GOAL OF THE EXERCISE
Continue the passage about the word "complicity," picking up right after its last sentence.

EXERCISE PASSAGE
Tuesday, October 27th, 2009

The more things change… I find myself dog-earring the same corners. From "Complicity," the Julian Barnes story in a New Yorker last week:

I used the word "complicity" a bit ago. I like the word. To me, it indicates an unspoken understanding between two people, a kind of pre-sense, if you like. The first hint that you may be suited, before the nervous trudgery of finding out whether you "share the same interests," or have the same metabolism, or are sexually compatible, or both want children, or however it is that we argue consciously about our unconscious decisions. Later, looking back, we will fetishize and celebrate the first date, the first kiss, the first holiday together, but what really counts is what happened before this public story: that moment, more of pulse than of thought, which goes, Yes, perhaps her, and Yes, perhaps him.

I tried to explain this to Ben, a few days after his party. Ben is a crossword-doer, a dictionary lover, a pedant. He told me that "complicity" means a shared involvement in a crime or a sin or a nefarious act. It means planning to do something bad.

I prefer to keep the term as I understand it. For me, it means planning to do something good. She and I were both free adults, capable of making our own decisions. And nobody plans to do anything bad at that moment, do they?

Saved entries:
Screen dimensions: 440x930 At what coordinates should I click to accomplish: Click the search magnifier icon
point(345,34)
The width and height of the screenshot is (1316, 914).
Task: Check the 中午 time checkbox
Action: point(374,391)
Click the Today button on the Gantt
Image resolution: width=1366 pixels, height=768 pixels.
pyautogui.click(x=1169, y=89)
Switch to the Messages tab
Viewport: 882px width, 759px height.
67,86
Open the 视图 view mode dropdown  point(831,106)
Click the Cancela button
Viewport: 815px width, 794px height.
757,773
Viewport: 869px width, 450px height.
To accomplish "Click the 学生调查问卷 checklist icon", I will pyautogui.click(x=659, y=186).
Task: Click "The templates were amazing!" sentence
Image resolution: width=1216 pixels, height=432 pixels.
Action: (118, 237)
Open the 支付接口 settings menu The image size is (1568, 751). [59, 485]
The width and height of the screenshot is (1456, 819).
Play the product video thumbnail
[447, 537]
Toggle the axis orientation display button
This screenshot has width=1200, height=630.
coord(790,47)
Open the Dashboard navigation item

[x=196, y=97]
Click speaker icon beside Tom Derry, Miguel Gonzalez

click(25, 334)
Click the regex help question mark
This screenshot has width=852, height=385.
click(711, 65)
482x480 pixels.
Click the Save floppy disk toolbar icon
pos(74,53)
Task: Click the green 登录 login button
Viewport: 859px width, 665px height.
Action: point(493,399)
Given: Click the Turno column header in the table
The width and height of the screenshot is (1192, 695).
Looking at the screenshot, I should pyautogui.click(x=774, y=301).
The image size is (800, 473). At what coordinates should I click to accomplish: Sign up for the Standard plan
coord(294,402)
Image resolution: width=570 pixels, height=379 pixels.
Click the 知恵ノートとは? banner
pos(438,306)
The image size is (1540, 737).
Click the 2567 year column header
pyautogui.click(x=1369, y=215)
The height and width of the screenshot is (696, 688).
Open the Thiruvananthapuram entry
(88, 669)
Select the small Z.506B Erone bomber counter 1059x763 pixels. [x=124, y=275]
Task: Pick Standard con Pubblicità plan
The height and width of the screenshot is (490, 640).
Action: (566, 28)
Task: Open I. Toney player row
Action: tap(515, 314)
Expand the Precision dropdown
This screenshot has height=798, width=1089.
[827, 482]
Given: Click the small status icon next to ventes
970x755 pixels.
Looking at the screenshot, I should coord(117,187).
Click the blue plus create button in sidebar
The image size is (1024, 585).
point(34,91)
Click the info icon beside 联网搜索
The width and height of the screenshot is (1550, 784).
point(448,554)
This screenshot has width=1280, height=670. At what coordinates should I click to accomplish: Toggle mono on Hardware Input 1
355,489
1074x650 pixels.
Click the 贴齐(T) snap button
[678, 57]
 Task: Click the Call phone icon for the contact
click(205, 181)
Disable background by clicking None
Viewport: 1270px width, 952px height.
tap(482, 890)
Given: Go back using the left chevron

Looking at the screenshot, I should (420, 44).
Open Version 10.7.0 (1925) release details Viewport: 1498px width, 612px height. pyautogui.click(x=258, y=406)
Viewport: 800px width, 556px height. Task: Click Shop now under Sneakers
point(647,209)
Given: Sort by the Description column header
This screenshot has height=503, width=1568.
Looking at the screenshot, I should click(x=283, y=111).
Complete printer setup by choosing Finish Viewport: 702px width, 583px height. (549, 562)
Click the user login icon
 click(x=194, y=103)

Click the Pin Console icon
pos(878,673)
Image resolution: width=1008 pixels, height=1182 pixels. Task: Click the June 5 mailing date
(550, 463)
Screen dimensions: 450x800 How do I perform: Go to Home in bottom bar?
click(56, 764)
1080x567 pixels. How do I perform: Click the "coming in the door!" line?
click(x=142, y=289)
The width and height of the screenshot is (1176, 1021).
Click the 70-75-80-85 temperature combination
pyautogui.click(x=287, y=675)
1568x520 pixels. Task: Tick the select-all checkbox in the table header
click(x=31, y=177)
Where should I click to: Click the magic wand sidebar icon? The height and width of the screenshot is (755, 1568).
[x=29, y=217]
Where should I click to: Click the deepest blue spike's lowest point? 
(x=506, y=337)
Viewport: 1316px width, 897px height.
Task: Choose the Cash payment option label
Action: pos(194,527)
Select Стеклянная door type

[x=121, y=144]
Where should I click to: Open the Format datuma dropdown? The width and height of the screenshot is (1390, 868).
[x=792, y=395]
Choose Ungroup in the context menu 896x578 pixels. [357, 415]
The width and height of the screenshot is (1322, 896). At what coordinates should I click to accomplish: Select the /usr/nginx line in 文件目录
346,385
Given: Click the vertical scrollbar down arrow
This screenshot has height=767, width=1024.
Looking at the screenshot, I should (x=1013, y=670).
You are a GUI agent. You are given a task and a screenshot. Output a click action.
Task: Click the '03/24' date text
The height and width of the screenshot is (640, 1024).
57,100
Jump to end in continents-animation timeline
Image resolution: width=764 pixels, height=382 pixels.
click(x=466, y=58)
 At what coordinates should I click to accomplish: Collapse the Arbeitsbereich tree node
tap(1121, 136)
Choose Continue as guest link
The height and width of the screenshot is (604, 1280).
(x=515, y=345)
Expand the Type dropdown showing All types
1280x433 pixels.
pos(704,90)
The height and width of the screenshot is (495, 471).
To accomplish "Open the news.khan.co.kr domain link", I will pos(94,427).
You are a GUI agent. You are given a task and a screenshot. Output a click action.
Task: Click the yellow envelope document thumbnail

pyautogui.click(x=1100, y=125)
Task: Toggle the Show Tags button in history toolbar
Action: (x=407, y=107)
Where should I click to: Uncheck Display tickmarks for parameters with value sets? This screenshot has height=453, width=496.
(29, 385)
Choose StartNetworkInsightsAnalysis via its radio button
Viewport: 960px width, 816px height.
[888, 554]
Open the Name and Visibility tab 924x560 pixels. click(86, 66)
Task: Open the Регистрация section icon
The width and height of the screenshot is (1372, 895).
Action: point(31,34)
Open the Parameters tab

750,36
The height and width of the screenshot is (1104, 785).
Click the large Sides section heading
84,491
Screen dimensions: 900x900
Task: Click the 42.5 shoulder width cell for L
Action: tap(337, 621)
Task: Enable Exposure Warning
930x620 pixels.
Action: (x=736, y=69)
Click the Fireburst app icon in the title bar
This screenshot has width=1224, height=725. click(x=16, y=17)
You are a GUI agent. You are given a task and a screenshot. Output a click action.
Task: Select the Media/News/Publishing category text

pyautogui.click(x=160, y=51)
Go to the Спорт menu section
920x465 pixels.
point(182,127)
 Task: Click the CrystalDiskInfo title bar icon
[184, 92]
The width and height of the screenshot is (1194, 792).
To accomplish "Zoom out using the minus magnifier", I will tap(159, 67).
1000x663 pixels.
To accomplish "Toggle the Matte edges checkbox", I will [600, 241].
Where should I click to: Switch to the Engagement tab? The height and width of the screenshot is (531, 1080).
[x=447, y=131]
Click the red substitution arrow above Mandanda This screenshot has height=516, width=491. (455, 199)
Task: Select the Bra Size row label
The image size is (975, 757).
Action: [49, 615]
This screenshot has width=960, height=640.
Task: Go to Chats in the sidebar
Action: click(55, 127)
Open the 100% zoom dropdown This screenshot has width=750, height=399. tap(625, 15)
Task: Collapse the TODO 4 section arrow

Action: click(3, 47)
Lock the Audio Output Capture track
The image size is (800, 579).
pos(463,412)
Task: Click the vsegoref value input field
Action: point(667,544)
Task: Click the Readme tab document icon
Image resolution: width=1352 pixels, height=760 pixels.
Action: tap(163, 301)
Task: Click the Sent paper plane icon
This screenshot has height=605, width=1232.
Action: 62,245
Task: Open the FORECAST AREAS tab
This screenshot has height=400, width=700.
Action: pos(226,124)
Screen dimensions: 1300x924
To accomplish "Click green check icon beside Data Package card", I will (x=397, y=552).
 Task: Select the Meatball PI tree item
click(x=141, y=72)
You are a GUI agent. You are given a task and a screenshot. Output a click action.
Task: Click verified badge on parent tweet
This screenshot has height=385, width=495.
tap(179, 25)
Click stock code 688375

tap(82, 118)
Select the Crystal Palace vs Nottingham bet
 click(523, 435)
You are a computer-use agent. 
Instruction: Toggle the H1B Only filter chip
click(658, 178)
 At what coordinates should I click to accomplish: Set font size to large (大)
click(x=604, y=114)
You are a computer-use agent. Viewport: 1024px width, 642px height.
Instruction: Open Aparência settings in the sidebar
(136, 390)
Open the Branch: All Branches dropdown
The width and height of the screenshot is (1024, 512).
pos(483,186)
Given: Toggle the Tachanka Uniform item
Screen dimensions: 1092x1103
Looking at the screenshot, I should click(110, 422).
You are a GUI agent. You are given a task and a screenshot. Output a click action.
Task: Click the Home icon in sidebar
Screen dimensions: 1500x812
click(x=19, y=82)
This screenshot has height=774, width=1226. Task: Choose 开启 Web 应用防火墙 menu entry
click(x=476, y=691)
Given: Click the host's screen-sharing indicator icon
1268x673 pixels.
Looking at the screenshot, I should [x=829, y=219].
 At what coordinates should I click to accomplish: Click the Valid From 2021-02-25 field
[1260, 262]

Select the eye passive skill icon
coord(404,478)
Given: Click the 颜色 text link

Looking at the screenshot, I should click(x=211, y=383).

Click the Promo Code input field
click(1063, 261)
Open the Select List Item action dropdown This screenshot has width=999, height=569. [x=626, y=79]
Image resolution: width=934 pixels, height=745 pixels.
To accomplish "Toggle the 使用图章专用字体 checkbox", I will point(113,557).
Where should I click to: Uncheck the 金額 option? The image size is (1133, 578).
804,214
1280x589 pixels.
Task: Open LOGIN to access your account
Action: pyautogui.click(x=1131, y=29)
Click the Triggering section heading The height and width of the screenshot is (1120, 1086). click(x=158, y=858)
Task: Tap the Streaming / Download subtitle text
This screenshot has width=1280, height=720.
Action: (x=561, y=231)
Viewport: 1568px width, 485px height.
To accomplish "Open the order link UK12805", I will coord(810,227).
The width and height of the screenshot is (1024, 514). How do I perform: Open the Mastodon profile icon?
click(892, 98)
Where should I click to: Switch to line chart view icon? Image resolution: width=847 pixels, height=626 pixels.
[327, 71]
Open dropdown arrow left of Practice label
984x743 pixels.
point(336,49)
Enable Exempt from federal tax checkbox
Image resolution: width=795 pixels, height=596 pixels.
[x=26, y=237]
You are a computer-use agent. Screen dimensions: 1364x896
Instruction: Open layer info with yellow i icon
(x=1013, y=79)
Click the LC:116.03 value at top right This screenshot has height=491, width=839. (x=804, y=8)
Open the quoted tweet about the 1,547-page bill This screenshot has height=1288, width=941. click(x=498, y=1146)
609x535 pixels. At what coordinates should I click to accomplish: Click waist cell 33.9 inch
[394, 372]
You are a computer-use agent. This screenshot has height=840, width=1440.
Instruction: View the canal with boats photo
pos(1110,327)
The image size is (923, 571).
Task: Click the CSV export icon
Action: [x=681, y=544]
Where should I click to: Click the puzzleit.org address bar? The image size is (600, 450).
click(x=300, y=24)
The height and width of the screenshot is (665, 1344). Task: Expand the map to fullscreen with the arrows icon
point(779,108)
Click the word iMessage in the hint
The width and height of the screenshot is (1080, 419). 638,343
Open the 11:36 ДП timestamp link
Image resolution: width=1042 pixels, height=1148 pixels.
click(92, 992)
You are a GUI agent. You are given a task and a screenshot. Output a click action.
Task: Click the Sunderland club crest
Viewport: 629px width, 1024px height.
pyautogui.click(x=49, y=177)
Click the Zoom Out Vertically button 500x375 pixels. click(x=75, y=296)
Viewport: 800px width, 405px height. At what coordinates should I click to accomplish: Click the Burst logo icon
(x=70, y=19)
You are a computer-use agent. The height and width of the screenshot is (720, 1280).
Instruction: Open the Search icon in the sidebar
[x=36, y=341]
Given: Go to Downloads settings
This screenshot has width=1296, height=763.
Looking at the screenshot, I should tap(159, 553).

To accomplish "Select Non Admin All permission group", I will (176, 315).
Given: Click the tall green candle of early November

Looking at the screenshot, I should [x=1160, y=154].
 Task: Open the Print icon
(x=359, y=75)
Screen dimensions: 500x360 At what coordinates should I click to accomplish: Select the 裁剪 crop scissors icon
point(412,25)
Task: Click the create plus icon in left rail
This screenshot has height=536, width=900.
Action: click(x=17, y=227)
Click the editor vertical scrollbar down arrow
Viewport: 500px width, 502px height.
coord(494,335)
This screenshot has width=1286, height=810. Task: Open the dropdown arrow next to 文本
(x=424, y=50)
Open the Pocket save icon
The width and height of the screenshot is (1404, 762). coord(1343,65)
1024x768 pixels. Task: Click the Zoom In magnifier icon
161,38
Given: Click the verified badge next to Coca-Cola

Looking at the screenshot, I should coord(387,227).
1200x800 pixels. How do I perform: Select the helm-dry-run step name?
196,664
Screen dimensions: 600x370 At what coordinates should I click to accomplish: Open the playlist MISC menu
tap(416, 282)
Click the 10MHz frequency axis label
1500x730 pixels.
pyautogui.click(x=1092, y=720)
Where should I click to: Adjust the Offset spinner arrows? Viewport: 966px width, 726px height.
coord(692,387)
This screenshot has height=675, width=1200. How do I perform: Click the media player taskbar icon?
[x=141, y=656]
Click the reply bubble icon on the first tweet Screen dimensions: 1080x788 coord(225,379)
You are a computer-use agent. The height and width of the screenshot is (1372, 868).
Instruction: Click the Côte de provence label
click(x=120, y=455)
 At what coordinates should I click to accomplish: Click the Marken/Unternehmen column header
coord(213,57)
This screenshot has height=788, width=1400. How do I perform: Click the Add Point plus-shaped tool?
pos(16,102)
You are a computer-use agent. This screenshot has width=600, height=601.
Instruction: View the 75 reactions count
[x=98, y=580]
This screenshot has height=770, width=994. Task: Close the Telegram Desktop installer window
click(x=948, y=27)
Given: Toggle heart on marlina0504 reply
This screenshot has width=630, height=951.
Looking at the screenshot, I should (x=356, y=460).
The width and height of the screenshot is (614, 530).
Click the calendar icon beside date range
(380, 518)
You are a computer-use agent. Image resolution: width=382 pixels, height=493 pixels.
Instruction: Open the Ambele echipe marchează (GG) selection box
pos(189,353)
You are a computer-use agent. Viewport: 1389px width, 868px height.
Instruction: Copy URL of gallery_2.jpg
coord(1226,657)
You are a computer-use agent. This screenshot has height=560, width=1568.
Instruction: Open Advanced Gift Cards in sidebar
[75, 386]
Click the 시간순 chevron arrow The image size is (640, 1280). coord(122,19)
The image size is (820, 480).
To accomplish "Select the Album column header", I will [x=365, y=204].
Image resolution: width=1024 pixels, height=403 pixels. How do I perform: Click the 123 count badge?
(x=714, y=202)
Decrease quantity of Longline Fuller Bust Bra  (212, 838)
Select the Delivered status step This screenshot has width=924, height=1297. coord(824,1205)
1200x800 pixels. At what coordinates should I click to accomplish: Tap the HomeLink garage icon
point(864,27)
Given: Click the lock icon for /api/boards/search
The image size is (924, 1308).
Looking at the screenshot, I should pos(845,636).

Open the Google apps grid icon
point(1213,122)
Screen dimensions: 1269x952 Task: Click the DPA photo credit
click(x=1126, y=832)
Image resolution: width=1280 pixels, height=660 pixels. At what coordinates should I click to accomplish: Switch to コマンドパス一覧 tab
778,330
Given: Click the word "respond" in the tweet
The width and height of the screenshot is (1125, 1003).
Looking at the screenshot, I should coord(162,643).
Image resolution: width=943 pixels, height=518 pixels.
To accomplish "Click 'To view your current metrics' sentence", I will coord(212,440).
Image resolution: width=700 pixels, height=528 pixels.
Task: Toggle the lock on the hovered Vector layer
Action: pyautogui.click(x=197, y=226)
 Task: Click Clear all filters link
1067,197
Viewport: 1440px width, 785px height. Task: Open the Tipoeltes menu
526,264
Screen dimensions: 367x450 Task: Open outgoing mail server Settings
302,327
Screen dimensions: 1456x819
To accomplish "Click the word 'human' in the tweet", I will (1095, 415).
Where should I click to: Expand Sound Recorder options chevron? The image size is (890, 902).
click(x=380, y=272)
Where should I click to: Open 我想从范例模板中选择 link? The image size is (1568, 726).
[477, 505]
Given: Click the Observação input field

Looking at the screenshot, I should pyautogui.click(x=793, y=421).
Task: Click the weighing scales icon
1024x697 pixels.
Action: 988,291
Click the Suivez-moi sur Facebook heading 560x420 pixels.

REPLY
The story reminds me of one I cut from Tribune's short-story contest 10 or 11 years ago and probably still have in a box somewhere — Sharon Wahl's "I Also Dated Zarathustra." I liked the story then but, then 18, didn't get much of it. Here are the two grafs I got and the subsequent one I didn't grasp, like the rest of the story, until rereading this week:

It was a warm night, with lots of neon. It was one of those nights when the world seemed to be made not of people, but of couples. Everywhere I looked bodies were paired together, connected at the hands or more tightly around the waist, awkward animals walking with a tilt and lean, off-balance, unsymmetrical. They reminded me of those children’s books with the pages cut in three, each section the top, middle, or bottom of an animal, so that the normal old heads and legs and bellies could be made into sillier creatures: a salamousowl, a girelephish, a pandazebrogator.

And yes, I wanted to be part of it all. Of course I did. Oh, to be damply interlaced at the palms. To be affectionately leashed, tethered in the crowded streets, appended. To make a wider obstacle on the sidewalk, a wandering self-absorption that others had to navigate, rather than this narrow thing that darts and slips politely by.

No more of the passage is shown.